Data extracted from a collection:
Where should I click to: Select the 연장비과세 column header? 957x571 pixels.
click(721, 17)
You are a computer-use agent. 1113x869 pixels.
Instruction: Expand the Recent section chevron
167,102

GIVEN PROBLEM: Copy every one of the records above word for word, keeping each line unchanged.

FULL RESPONSE:
Where should I click to: Select the 연장비과세 column header? 957x571 pixels.
click(721, 17)
You are a computer-use agent. 1113x869 pixels.
Instruction: Expand the Recent section chevron
167,102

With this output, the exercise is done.